_WHAT TO PRODUCE_
Swap "curl" for "wget" in the material, giving back everything from the line containing "django (1138, 1605)" down to the line containing "intel (1006, 1728)" with nothing else changed.

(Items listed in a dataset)
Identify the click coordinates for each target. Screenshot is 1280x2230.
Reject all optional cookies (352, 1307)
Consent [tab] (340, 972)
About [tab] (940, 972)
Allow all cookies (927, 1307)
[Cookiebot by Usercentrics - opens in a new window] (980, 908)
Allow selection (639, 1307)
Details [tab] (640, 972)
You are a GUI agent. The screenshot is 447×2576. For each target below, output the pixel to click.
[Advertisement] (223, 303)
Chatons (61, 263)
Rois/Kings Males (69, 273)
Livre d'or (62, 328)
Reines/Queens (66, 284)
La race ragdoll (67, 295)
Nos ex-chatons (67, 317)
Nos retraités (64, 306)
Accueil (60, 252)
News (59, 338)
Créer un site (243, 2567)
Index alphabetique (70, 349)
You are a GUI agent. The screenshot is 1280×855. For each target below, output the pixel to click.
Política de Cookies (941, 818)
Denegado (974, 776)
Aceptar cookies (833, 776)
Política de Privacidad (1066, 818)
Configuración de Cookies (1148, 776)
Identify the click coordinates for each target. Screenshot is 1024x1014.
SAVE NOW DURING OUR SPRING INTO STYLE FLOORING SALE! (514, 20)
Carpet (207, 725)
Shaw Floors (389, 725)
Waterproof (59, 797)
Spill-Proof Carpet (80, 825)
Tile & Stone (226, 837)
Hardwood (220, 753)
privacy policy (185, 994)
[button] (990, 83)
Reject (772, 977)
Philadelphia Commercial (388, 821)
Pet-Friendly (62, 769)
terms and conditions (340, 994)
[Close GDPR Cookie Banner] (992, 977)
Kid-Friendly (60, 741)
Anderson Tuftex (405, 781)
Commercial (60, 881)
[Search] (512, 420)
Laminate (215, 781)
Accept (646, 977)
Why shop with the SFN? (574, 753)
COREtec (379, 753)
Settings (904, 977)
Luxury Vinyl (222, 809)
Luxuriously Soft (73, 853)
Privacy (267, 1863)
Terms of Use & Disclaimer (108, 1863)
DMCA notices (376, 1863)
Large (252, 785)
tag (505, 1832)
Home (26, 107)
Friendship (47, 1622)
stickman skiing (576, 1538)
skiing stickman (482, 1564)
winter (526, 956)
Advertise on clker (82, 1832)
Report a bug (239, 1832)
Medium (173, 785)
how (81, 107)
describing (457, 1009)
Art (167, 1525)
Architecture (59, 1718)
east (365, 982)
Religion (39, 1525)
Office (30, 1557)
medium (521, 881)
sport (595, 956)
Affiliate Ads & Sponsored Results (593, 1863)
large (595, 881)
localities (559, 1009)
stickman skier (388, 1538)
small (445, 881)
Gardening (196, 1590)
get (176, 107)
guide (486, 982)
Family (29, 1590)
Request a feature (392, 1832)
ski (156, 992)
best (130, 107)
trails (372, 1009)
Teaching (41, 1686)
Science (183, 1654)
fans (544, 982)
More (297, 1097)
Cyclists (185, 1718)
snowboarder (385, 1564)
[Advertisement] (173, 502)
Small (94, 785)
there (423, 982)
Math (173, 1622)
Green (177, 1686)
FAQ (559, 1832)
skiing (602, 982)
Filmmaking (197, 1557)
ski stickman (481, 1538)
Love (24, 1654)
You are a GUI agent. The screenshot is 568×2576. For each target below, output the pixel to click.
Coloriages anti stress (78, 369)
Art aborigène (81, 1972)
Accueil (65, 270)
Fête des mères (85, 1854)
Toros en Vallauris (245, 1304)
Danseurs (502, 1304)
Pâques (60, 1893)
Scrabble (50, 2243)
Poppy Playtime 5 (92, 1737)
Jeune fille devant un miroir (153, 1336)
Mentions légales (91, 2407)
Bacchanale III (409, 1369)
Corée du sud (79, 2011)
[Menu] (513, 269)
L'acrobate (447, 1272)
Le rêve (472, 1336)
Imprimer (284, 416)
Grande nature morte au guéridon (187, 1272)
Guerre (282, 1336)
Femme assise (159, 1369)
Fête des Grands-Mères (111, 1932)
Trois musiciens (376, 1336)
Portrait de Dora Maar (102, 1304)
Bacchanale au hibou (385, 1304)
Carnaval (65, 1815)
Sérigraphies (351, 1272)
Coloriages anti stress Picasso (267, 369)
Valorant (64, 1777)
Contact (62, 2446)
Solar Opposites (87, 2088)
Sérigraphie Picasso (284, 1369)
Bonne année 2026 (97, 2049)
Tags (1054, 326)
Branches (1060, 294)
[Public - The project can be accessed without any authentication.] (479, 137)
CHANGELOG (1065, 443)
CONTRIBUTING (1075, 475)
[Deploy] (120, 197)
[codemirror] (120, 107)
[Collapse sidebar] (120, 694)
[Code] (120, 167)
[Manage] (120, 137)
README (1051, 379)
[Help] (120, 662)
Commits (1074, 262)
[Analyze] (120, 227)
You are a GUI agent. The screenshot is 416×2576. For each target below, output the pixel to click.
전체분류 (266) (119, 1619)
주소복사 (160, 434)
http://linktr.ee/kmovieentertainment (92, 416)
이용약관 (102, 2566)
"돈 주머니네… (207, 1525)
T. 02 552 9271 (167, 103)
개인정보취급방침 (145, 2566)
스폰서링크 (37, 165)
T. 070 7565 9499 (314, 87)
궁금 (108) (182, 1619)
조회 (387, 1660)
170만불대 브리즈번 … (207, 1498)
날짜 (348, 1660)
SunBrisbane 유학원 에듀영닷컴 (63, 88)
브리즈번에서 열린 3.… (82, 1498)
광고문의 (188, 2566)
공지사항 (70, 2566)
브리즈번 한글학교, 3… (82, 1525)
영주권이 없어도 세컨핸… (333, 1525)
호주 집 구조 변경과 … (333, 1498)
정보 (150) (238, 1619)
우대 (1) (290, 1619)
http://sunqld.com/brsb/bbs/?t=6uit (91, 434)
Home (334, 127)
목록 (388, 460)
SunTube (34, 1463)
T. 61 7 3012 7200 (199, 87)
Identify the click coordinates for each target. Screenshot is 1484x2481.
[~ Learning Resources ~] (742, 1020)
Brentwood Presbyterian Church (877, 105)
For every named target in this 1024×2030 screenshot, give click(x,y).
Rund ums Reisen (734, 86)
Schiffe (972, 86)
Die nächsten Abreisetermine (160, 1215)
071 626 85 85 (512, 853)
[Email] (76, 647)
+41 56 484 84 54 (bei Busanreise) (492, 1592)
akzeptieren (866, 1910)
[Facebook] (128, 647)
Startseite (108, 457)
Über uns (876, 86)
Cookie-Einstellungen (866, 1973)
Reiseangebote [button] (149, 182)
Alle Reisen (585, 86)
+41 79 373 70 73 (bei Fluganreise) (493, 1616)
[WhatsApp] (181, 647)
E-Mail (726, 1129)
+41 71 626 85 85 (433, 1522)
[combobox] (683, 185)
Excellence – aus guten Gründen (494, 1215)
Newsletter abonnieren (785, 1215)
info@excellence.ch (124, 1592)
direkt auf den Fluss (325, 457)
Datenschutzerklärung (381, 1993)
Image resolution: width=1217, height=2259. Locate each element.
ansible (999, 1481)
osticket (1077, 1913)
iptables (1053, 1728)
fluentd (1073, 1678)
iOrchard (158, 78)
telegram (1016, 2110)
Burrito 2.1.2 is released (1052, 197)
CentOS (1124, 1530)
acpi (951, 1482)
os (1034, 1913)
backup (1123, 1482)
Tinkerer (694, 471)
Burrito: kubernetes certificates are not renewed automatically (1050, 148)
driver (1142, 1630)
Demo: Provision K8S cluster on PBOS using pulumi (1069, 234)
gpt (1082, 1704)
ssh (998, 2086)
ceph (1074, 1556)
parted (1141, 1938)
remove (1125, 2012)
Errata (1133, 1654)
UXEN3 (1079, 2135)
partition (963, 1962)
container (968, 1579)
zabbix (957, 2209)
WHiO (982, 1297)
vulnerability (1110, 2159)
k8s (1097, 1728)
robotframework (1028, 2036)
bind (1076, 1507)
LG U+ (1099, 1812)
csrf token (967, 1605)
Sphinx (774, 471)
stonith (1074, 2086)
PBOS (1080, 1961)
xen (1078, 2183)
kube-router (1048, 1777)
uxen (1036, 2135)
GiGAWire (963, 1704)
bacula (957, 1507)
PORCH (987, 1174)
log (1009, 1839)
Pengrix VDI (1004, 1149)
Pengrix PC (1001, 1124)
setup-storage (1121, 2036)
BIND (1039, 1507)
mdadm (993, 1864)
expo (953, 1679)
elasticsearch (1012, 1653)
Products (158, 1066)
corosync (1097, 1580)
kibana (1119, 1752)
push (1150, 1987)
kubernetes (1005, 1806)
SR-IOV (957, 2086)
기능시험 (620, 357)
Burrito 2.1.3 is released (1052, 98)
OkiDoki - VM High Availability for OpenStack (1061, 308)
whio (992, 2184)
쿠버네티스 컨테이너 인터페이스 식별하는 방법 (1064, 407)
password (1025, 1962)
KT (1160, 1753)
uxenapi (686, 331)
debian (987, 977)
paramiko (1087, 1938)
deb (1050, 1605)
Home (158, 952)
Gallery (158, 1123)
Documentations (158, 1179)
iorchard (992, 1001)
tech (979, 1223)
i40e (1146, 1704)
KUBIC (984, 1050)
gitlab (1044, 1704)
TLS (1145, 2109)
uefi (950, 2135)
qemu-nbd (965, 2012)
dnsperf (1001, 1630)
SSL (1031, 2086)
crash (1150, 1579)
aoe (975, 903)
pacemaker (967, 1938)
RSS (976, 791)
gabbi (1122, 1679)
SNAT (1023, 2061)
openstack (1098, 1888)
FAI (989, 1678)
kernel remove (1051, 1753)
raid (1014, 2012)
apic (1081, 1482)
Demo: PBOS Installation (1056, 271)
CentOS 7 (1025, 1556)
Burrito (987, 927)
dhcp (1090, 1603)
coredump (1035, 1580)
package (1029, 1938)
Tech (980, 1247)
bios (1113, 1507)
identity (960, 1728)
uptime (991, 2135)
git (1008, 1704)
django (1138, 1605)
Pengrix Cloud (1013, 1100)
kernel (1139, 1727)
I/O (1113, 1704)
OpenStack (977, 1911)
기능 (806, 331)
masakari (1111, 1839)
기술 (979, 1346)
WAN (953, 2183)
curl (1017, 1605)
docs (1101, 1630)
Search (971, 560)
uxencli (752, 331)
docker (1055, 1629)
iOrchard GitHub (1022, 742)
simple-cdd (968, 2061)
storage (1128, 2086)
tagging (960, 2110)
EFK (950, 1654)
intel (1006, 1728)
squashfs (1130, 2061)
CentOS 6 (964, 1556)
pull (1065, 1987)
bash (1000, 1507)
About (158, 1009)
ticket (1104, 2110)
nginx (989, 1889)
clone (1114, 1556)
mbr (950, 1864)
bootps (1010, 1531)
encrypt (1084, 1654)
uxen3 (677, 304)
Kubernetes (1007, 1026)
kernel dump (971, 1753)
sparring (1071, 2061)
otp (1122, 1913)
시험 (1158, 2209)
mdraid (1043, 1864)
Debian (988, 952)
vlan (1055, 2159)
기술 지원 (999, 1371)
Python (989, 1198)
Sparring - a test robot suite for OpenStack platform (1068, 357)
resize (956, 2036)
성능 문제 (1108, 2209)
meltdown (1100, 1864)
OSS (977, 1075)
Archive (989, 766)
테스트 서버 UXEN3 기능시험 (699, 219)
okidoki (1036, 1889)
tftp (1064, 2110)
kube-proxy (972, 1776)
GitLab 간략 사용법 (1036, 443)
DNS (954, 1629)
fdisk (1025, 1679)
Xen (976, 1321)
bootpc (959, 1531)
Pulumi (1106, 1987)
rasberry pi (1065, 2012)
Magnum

_TASK SOLUTION_
django (1138, 1605)
Pengrix Cloud (1013, 1100)
kernel (1139, 1727)
I/O (1113, 1704)
OpenStack (977, 1911)
기능 (806, 331)
masakari (1111, 1839)
기술 (979, 1346)
WAN (953, 2183)
wget (1017, 1605)
docs (1101, 1630)
Search (971, 560)
uxencli (752, 331)
docker (1055, 1629)
iOrchard GitHub (1022, 742)
simple-cdd (968, 2061)
storage (1128, 2086)
tagging (960, 2110)
EFK (950, 1654)
intel (1006, 1728)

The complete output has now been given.